Project

Search schemes for sequence alignment

Code

3S005121

Duration

01 November 2021 → 31 March 2025

Funding

Research Foundation - Flanders (FWO)

Promotor

Jan Fostier

Research disciplines

Natural sciences
- Parallel programming
- Development of bioinformatics software, tools and databases
Engineering and technology
- Bio-informatics

Keywords

Sequence alignment Approximate string matching Graph alignment

Project description

Search schemes and a bidirectional index provide a new algorithmic framework for lossless approximate matching, where all approximate matches of a pattern P in a larger search text T are found. Nearly all bioinformatics sequence alignment tools use lossy approximate matching, as lossless approximate matching was historically slower. Search schemes promise to decrease this performance gap and could even be faster.
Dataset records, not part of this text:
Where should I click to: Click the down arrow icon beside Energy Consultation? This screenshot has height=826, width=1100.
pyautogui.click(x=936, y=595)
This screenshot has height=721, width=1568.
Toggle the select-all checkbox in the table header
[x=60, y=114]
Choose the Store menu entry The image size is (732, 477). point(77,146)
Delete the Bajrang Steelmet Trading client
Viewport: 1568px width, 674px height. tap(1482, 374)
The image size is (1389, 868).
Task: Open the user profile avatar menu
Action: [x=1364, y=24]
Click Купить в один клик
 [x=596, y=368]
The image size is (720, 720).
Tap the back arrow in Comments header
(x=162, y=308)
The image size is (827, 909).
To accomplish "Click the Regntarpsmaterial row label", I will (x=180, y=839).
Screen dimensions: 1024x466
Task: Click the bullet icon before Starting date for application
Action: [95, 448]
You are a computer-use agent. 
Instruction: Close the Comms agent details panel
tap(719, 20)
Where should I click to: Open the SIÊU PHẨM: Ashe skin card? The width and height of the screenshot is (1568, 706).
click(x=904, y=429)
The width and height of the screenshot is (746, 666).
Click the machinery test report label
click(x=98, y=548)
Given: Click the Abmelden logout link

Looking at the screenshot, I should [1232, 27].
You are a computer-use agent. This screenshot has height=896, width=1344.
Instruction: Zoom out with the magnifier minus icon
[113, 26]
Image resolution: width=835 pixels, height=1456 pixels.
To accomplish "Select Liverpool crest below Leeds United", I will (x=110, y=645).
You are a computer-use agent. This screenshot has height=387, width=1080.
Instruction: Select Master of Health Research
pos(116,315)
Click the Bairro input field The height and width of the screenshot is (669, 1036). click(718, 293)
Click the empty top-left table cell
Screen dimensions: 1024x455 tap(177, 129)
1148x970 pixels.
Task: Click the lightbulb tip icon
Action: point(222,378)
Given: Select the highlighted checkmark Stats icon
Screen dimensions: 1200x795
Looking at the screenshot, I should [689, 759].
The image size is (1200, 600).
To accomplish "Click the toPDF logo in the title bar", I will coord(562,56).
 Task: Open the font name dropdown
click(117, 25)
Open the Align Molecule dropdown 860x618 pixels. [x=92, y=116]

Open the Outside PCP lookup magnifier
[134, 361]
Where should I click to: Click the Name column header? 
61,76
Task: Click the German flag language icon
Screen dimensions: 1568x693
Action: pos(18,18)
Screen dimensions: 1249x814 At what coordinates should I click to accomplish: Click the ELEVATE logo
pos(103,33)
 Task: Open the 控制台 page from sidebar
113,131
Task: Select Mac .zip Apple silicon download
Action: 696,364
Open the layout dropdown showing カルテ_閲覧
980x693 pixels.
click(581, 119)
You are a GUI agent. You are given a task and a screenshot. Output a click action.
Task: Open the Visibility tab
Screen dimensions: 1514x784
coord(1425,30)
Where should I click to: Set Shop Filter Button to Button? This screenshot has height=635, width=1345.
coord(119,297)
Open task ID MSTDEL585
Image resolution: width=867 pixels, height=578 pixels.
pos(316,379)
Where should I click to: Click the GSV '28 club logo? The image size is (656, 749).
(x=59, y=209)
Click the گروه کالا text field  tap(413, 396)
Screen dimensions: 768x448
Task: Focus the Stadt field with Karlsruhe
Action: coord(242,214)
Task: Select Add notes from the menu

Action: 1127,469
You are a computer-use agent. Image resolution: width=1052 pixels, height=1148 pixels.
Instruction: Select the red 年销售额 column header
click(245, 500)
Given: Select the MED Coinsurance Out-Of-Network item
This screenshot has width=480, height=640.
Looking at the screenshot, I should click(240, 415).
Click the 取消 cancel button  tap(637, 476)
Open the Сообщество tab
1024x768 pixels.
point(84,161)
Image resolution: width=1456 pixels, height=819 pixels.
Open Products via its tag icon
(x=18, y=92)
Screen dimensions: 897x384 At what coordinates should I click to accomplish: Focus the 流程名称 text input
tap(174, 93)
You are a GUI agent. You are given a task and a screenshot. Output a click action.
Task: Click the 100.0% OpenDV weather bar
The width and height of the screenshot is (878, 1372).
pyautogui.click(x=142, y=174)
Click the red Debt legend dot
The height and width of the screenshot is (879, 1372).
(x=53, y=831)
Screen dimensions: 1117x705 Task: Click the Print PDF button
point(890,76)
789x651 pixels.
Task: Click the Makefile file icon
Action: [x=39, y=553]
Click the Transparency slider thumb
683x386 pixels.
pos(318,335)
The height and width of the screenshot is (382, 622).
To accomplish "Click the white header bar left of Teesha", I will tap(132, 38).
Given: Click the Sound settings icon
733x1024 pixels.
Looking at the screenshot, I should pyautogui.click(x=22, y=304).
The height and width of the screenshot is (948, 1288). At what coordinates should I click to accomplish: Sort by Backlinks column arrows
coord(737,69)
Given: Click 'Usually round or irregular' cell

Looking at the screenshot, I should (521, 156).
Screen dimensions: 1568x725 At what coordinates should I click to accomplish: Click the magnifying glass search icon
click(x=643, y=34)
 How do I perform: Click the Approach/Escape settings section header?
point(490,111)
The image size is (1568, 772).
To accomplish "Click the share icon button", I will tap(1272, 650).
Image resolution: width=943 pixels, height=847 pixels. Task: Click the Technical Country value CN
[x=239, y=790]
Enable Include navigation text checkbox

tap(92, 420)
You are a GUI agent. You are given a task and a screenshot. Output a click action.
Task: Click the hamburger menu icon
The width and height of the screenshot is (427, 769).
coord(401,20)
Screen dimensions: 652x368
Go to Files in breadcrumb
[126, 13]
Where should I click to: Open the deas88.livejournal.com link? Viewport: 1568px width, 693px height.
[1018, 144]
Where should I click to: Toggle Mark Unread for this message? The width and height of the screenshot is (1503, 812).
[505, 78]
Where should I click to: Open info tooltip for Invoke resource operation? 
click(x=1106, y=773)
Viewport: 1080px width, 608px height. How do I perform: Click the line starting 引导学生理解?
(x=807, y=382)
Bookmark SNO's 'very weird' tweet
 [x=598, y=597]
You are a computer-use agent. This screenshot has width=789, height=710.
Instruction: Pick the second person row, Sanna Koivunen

Additionally, our research group has already realized a software prototype. This prototype confirms the increase in performance. We propose to develop algorithms for faster lossless approximate pattern matching based on search schemes and bidirectional full-text indices by taking into account a) the repeat structure of the search text; b) the specific properties of the search pattern. We propose to apply these algorithms to 1) sequence alignments to a linear genome; 2) sequence-to-graph-alignments; 3) alignment of long erroneous reads.